Requirements:
#1 Retype the stretch of the article on black hole speeds from "To that end, the" through "prior to merging.", keeping every word and punctuation mark unchanged.
#2 In the article on black hole speeds, which journal reported the study by James Healy and Carlos Lousto?
#3 Summarize the article on black hole speeds in two sentences.

Document text:
==*==
A pair of astrophysicists at the Rochester Institute of Technology has found via simulations that some black holes might be traveling through space at nearly one-tenth the speed of light.
In their study, reported in Physical Review Letters, James Healy and Carlos Lousto used supercomputer simulations to determine how fast black holes might be moving after formation due to a collision between two smaller black holes.
Prior research has shown that it is possible for two black holes to smash into each other. And when they do, they tend to merge. Mergers generate gravitational waves, and an ensuing recoil can occur in the opposite direction, similar to the recoil of a gun. The energy of that recoil can send the resulting black hole hurtling through space at incredible speeds.
Prior research has suggested such black holes may reach top speeds of approximately 5,000 km/sec. In this new effort, the researchers took a closer look at black hole speeds to determine just how fast they might travel after merging.
To that end, the researchers created a mathematical simulation. One of the main data points involved the angle at which the two black holes approached one another prior to merging.
==*==
Entries taken from a collection
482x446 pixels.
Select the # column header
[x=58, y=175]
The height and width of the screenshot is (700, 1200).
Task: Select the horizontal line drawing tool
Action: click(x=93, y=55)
==*==
In response:
#1
To that end, the researchers created a mathematical simulation. One of the main data points involved the angle at which the two black holes approached one another prior to merging.

#2 Physical Review Letters

#3 Using supercomputer simulations reported in Physical Review Letters, James Healy and Carlos Lousto of the Rochester Institute of Technology found that some black holes might be traveling through space at nearly one-tenth the speed of light. Such speeds can follow when two black holes collide and merge, generating gravitational waves and a recoil, and one of the main data points in the simulation was the angle at which the two black holes approached each other.